RENZI PD

 

Secondo uno studio redatto dalla Corte dei Conti in Italia ci sarebbe un esercito, profumatamente pagato, di “politici di professione”: sono oltre 140mila le persone elette (democraticamente?) nelle istituzioni locali, nazionali ed europee. Quanto ci costano? Uno sproposito: quasi 2 miliardi di euro. Ma il dato più clamoroso è che rispetto all’anno precedente – nonostante le promesse di tagli e riduzioni – il numero dei politici italiani è addirittura aumentato: ecco le cifre dello scandalo.

Troppe volte negli ultimi anni abbiamo sentito parlare dei costi della politica italiana e dei presunti tagli da applicare per combattere la Casta. Il tema è sempre in voga nelle campagne elettorali ma poi, all’atto pratico, quello che accade è il contrario di quanto promesso.

Se nel 2013 la Corte dei Conti certificava in 143.936 il numero dei “politici di professione” – suddivisi tra parlamentari italiano ed europei, politici regionali, provinciali e comunali – desta particolare sconcerto il dato del 2014 che, in controtendenza con quanto sbandierato dal Governo Renzi, è in aumento rispetto al precedente.

Secondo il Giudizio sul Rendiconto Generale dello Stato, presentato dalla Corte dei Conti nel 2014, sono infatti 144.591 i politici di professione, circa 655 in più: come avere, da un anno all’altro, un doppio Parlamento. Altro che taglio dei senatori e delle province, altro che spending review e lotta alla Casta, la realtà – messa nero su bianco – è inquietante, perchè in un periodo di crisi come quella che stiamo vivendo è inaudito veder crescere il numero dei politici italiani, a maggior ragione se il Paese continua ad andare alla deriva.

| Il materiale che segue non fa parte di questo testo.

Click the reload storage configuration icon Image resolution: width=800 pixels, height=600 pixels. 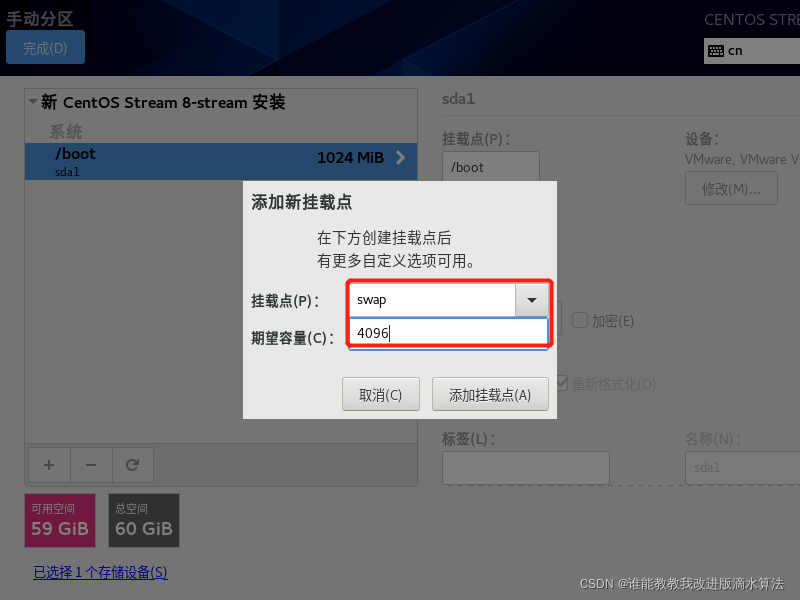[133, 464]
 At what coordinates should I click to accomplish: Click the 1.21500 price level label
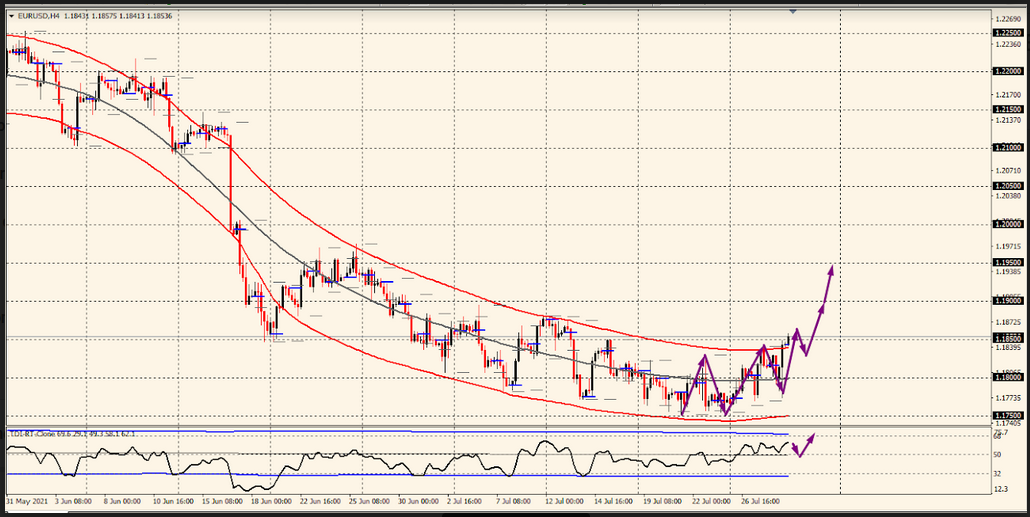point(1007,109)
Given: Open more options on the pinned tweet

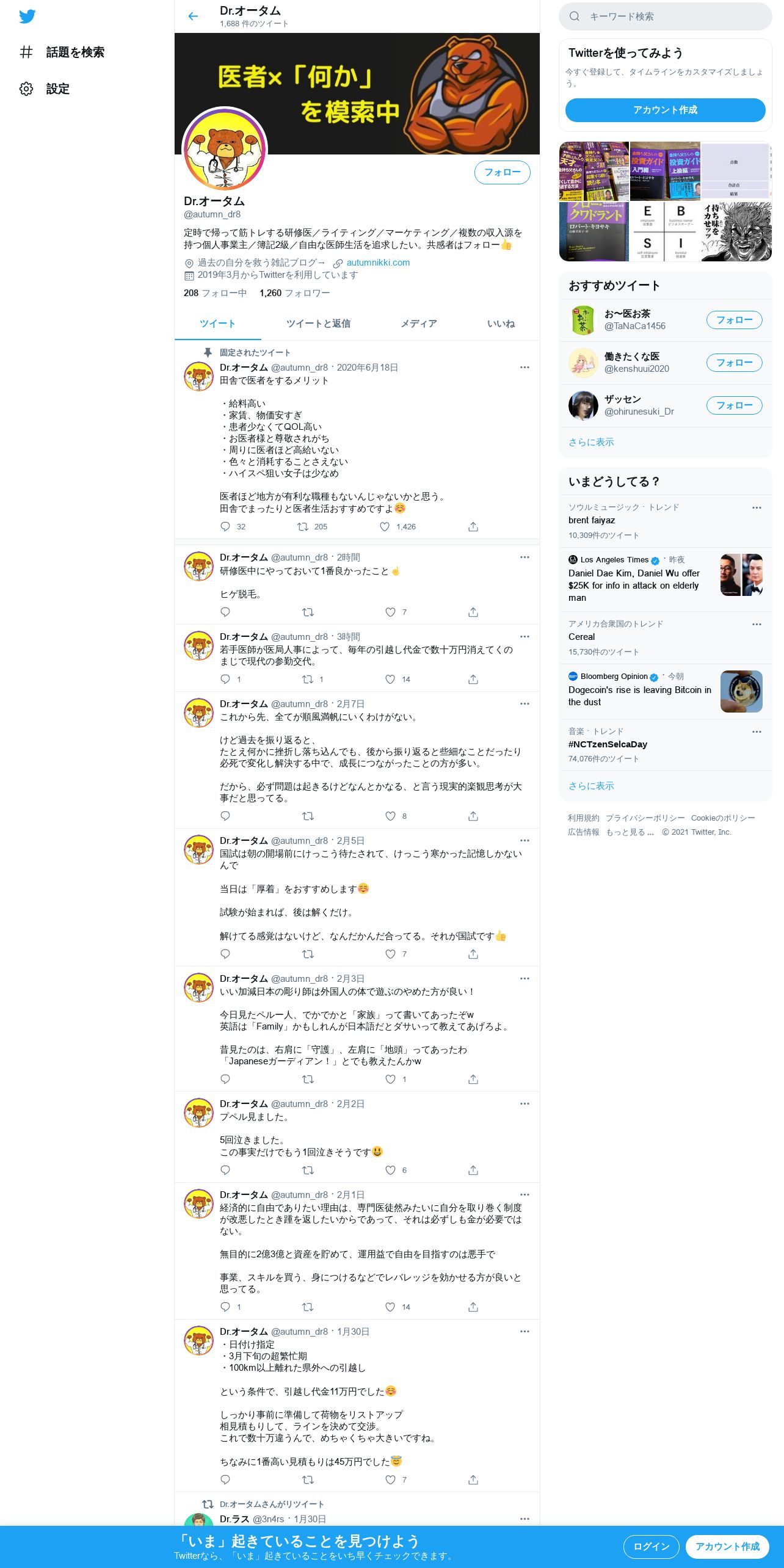Looking at the screenshot, I should click(524, 367).
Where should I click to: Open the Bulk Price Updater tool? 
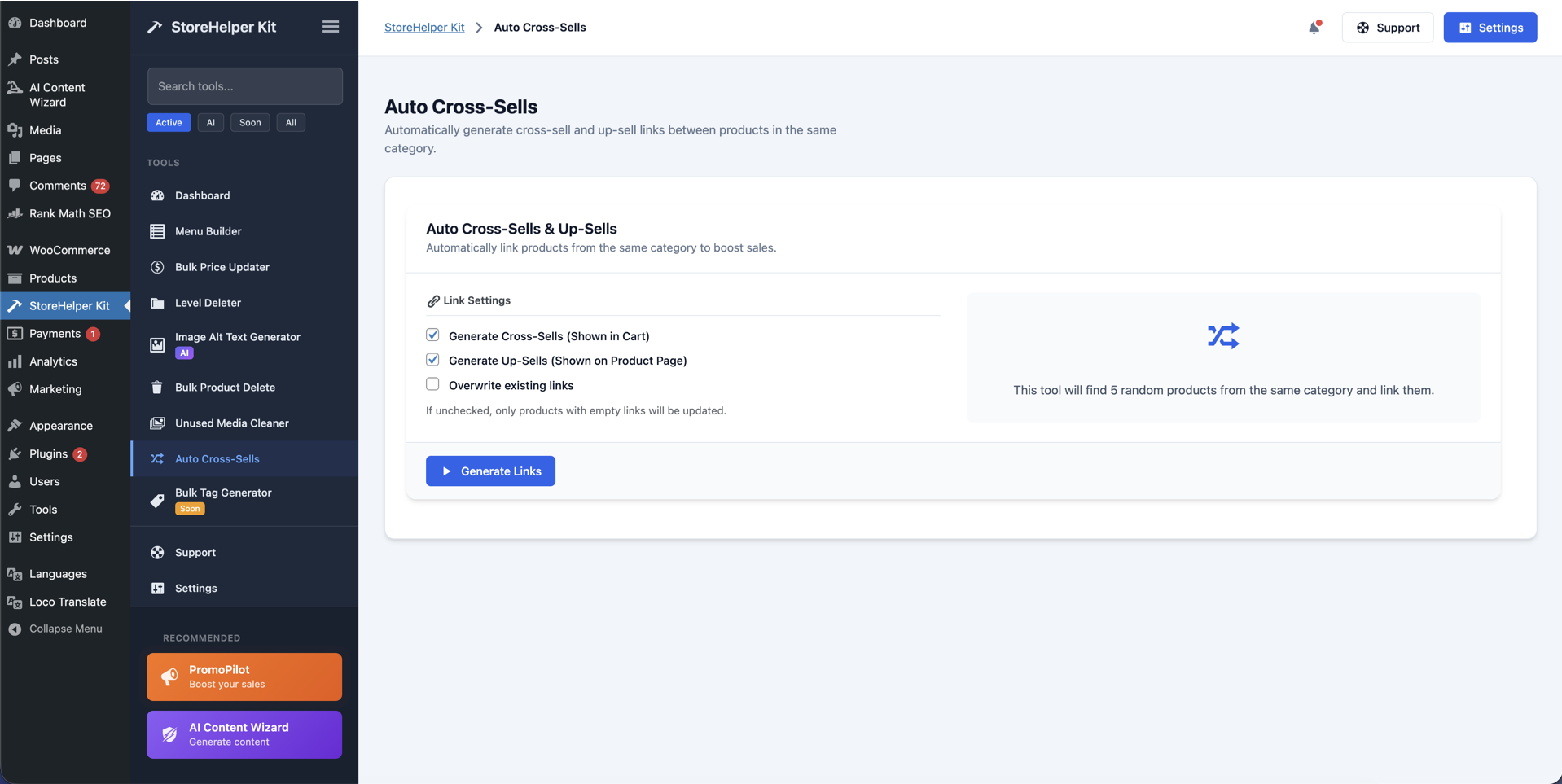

Per il funzionamento degli organi dello Stato centrale (Presidenza della Repubblica, Presidenza del Consiglio, Camera dei deputati e Senato della Repubblica), la somma impiegata è prossima ai 3 miliardi di euro, tanti quanti vengono spesi per il funzionamento degli Organi delle autonomie locali (Giunte e 119 Consigli di regioni, provincie e comuni).